November 2024
Special Focus—Process Controls, Instrumentation and Automation
The use of AI in process plant control: A proof of concept
The goal of this article is to highlight how: Supervised machine-learning and the Internet of Things can be used to develop a soft sensor that can enable the plant operator to continuously monitor product analysis, as well as gain insights into the root cause of off-spec product—in this work, the off-spec product is distillate. Also, this article will show how reinforcement learning can be used to train an AI agent to operate the plant.

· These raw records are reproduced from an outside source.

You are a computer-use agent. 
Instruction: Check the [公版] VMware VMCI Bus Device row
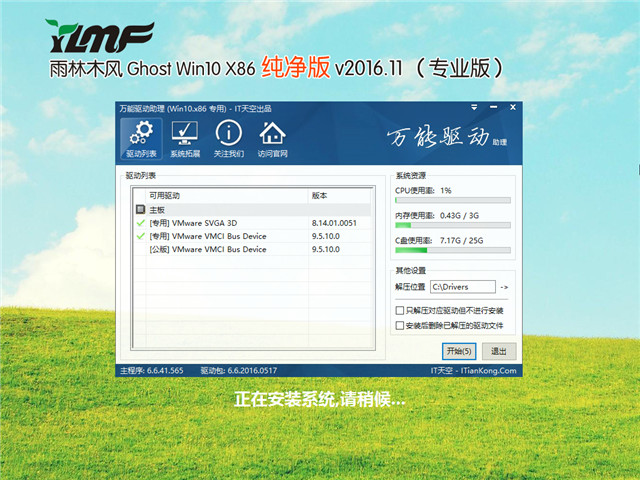click(140, 249)

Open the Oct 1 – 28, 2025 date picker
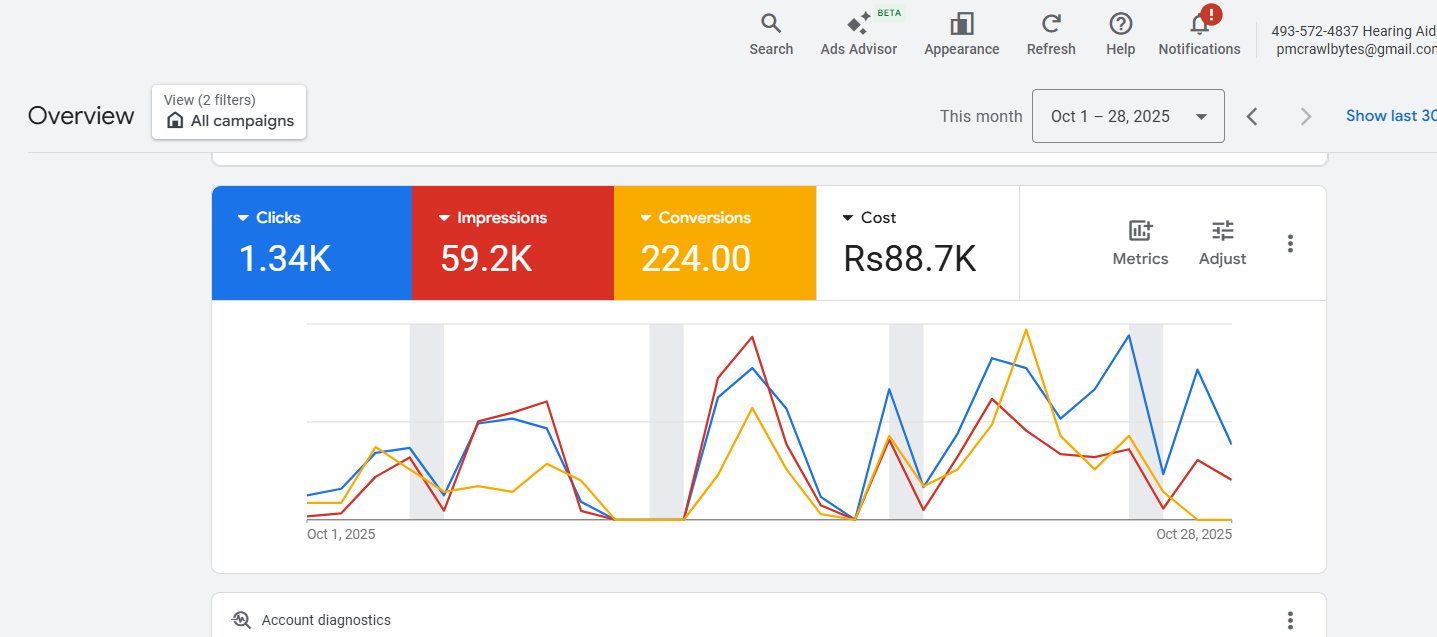pos(1127,116)
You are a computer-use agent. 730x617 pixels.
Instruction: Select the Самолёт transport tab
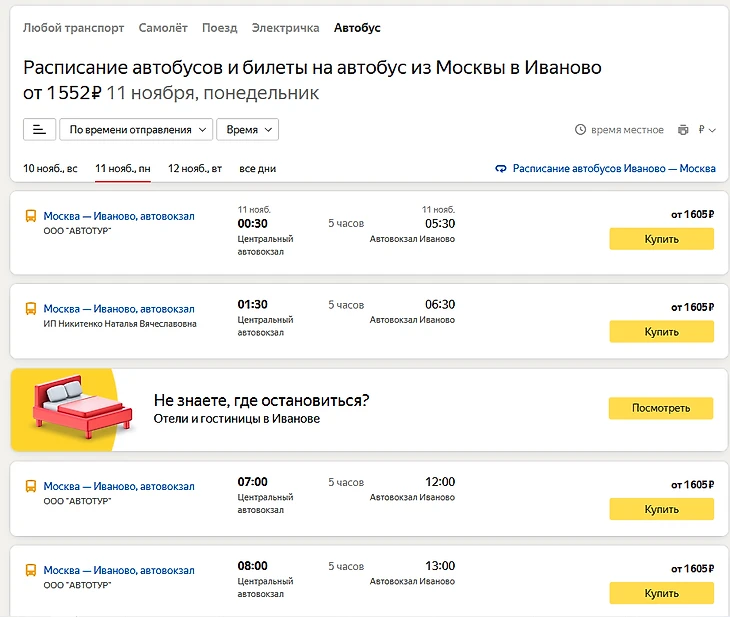163,28
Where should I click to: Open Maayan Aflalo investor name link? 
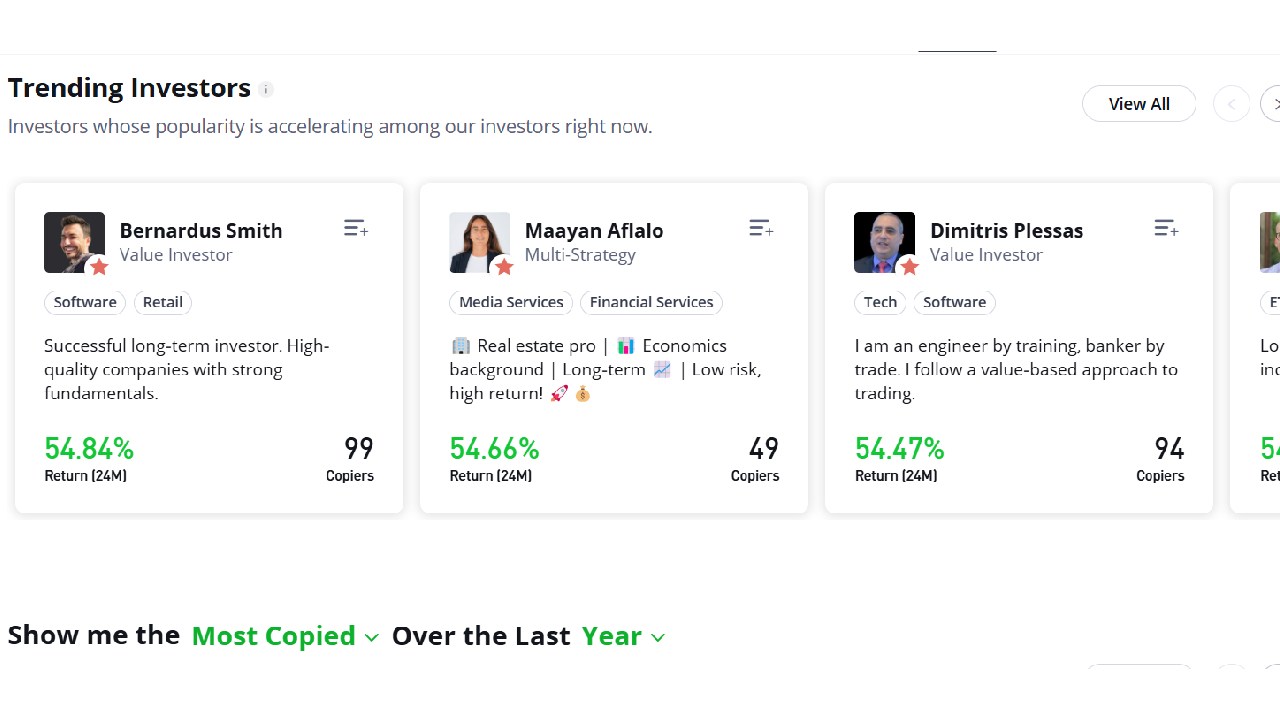[x=594, y=230]
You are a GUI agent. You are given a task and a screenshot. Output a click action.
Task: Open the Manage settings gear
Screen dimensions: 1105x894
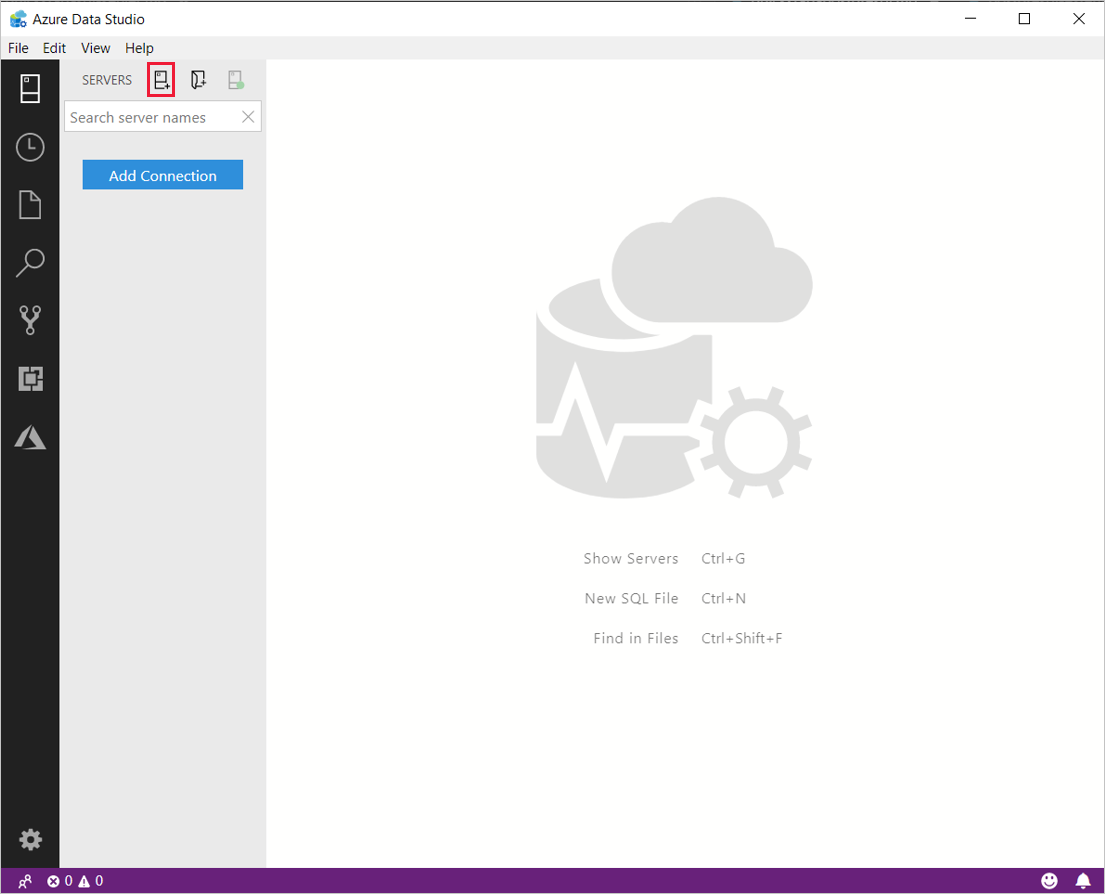coord(30,840)
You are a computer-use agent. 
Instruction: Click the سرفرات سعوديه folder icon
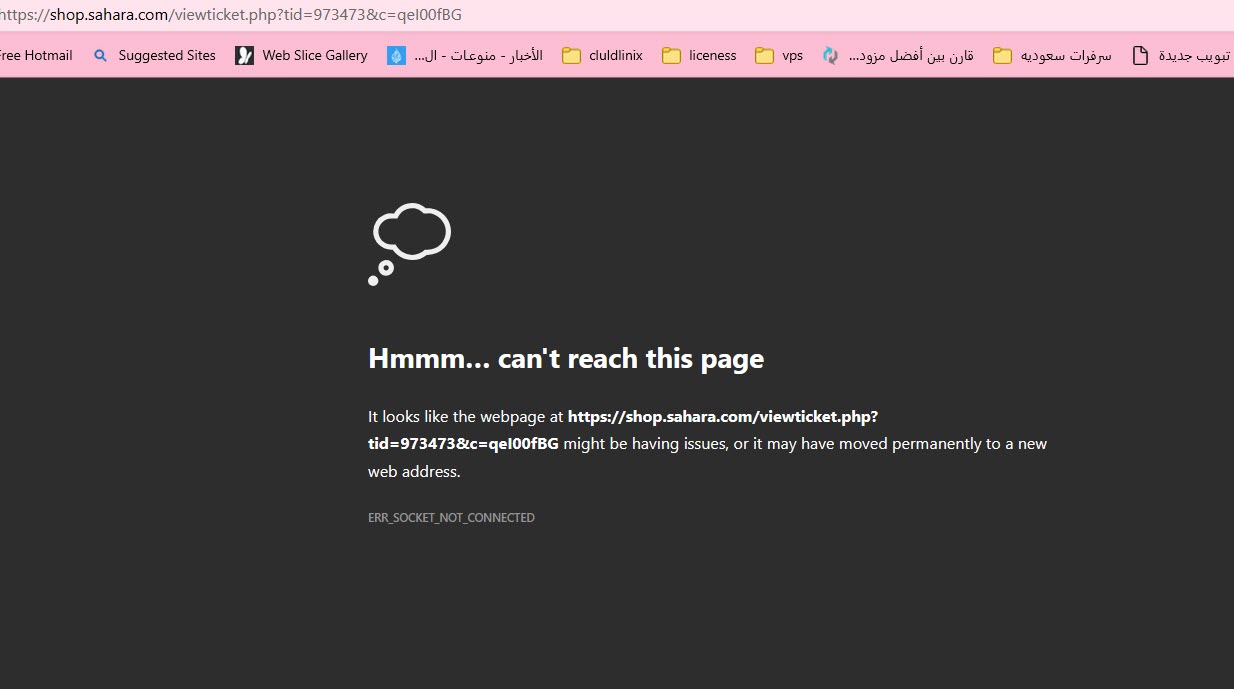(1002, 56)
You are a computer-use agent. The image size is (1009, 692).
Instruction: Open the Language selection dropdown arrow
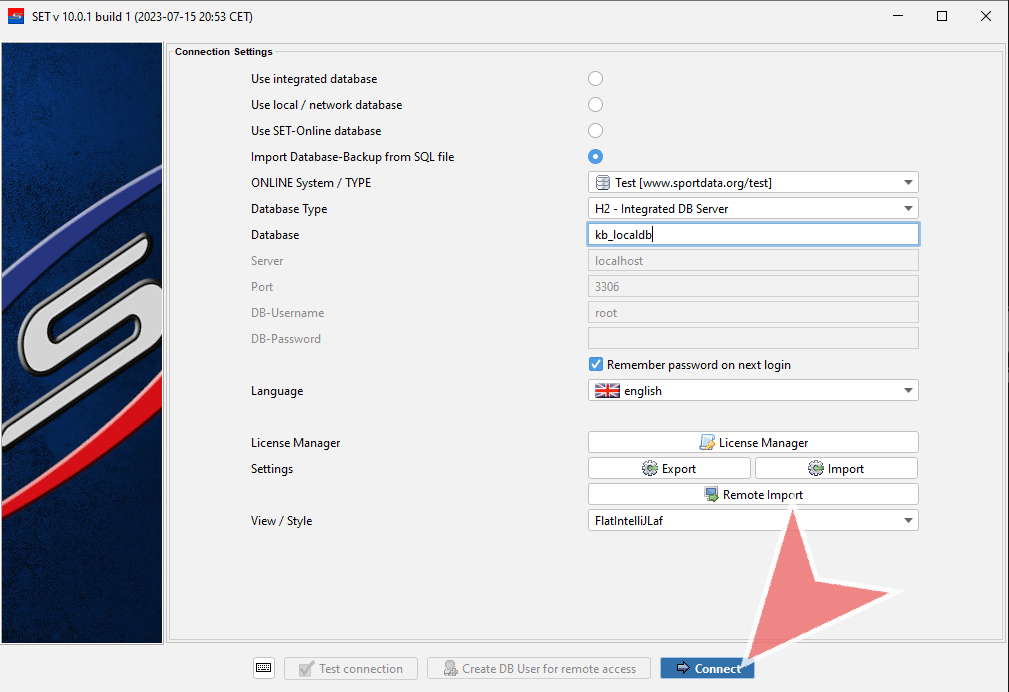click(907, 391)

The artificial intelligence (AI) revolution has impacted numerous industries, including chemical plant operations. AI technologies—such as machine-learning (ML), natural language processing, computer vision and robotics—are being used to improve efficiency, automate tasks, enhance decision-making, personalize customer experiences and drive innovations across various sectors.
AI is being used in chemical industries for process optimization, predictive maintenance, quality control, supply chain management, safety monitoring, product development and environmental monitoring, among others.
Objective. The goal of this article is to highlight how:
- Supervised ML and the Internet of Things (IoT) can be used to develop a soft sensor that can enable the plant operator to continuously monitor product analysis, as well as gain insights into the root cause of off-spec product—in this work, the off-spec product is distillate.
- Reinforcement learning (RL) can be used to train an AI agent to operate the plant.
CASE STUDY
A simple case study was conducted to elaborate the concept of AI usage. The purity of distillate from a distillation column depends on several factors, including the design of the column, the composition of the feed, operating conditions (e.g., temperature, pressure) and the efficiency of separation achieved by the column. The composition of distillate was analyzed through various techniques such as chromatography or spectroscopy, mass spectrometry and titration methods.
A diagram of the refinery’s distillation column is shown in FIG. 1. Traditionally, analyzers would be installed to sample and check the quality for Outlet Streams 302, 307, 313 and 314—these are highlighted in blue in FIG. 1.
FIG. 1. A diagram of the refinery’s distillation column.
Concerns. Analysis methods for assessing distillate purity can be time consuming and require specialized equipment and expertise. Additionally, these analytical techniques may be costly if they require expensive instrumentation. Using standard methods, certain impurities may be challenging to detect or quantify accurately, potentially leading to an underestimation of impurity levels. Even sample preparation and handling can introduce errors or variations.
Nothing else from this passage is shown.